True to its creator's boundary-breaking mentality, This Is How You Smile is uncontainable, challenging ideas of time, space, and genre. "I often think synesthetically through aural, visual, and movement-based forms; I see this approach to sound and music as informed by multiple histories, of interest to me, from organic forms in cultural vernaculars," Lange's artist statement reads. "I have created my own visual language and mythology...at once warmly familiar and otherworldly."

Image via Pitchfork

This blend of the intimate and the uncanny is reflected in the album's composition, which melds Miami funk with psychedelia, electronica with Latin American rhythms, and tropical rhythms with abstract experimentalism. There are hints of folk evocative of later Bon Iver and touches of classic rock that has the drive and expansiveness of some Tom Petty and the Heartbreakers tracks—yet every comparison seems inadequate. This Is How You Smile is something that very few albums can claim to be: it feels universal while sounding unique.

This originality is largely thanks to its innovative composition. On "Running," waves of delicate synths float beneath piano riffs, and deep bass patterns and powerful kick drum hits create an expansive soundscape that feels as endless as a highway, stretching out into a wide desert sky. "November 7," which features piano by Sufjan Stevens, sounds like a music box playing out in the heart of an apocalyptic landscape.

One of the album's best tracks is "Todo lo que me falta," an extraordinary song that layers shimmering waves of guitar over ambient horns, bells, and otherworldly soundscapes. It builds up from stillness to a state of almost transcendence before descending back down to a whispered piano and vocal outro. Steady drums set it at a walking rhythm, evoking long journeys across deserts and oceans, and surrealistic lyrics wind together to create a track that somehow feels as ageless as the earth itself.

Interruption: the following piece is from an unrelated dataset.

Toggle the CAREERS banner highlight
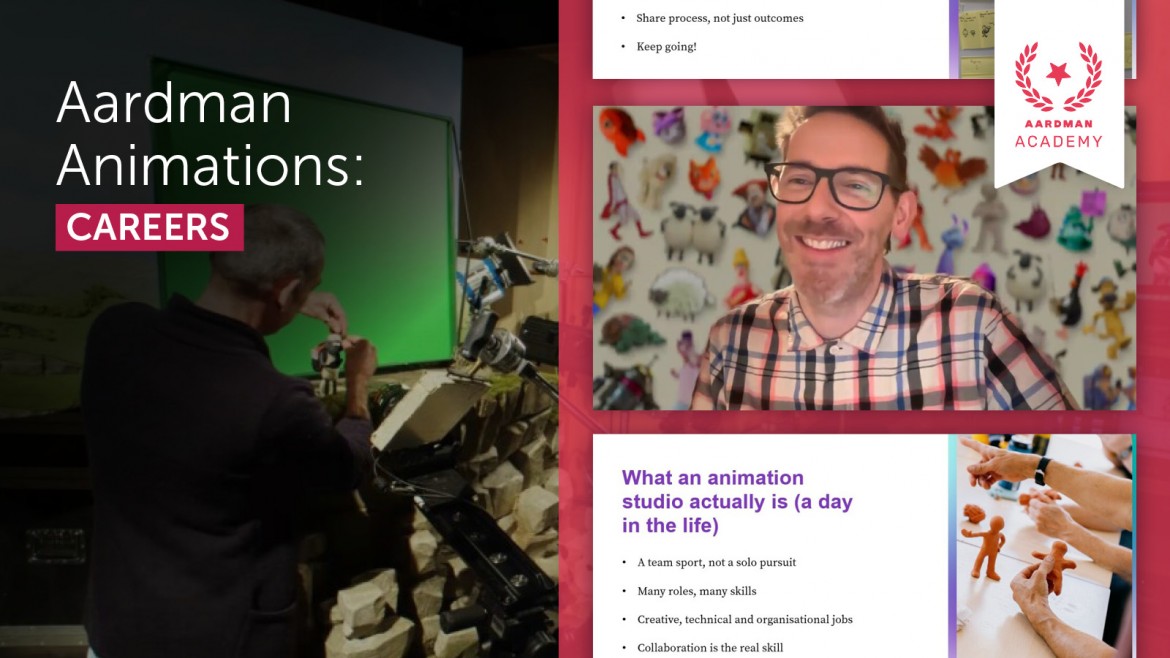The image size is (1170, 658). (148, 227)
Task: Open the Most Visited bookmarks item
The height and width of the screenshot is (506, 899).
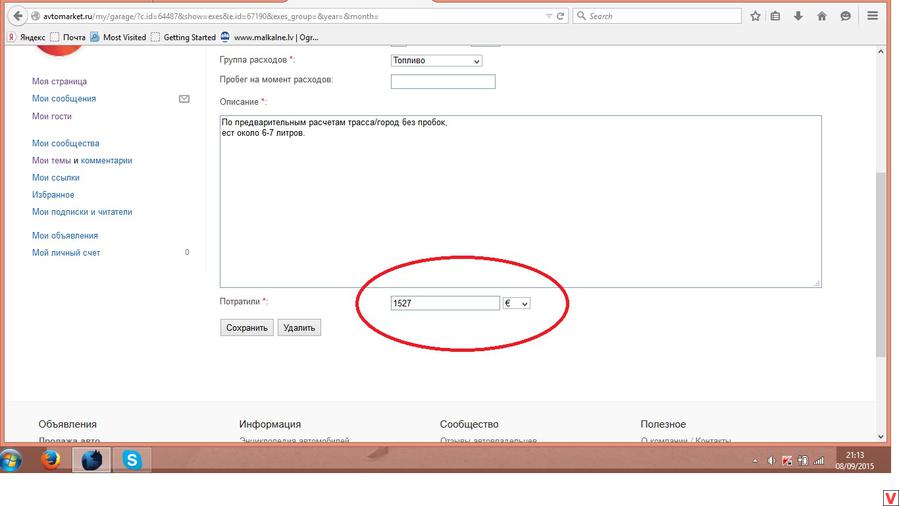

The album's influences are as wide-ranging as its texture. New York City is very present; "Imagining What to Do" is a hymn for the winters that New Yorkers know well. It's a solemn ode to hibernation, embedded with seeds of hope in the form of piano planted on a bed of finger-picked guitar.

Literature is another prominent influence. The album's title is a reference to a Jamaica Kincaid story about a mother preparing her daughter for the world with lessons like "this is how you smile to someone you don't like too much; this is how you smile to someone you don't like at all."

There are other literary intersections, though not all were as intentional. "Fantasma Vega" means Vague Ghost; Lange told Pitchfork that after he wrote that song's lyric "espantos de agosto" ("terrors of August"), he realized this phrase was the title of a short story by Gabriel García Márquez, also about a ghost. If anything, this coincidence is proof that Lange must have keyed into some wellspring that Márquez—also a master of metaphysical narratives that escape linear time and critique colonialism's ravages—used to spin his stories.

Like Márquez's 100 Years of Solitude, much of Lange's work explores the raw, shifting wound that exists at the borderline between the colonizer and the colonized, America/Europe against all the places and peoples they have destroyed. Though suggestive of today's contemporary and ongoing historical struggles—This Is How You Smile's final song contains field recordings from an Abolish ICE march—it's also nothing more or less than a look at one human's beautiful mind.

Ultimately, it has the makings of a classic. "Brown won't go / Brown just glows," Lange sings in the first song, "Please Won't Please." This Is How You Smile is sure to do the same, lasting for a long time, casting new shades of radiance into the world whenever it's heard.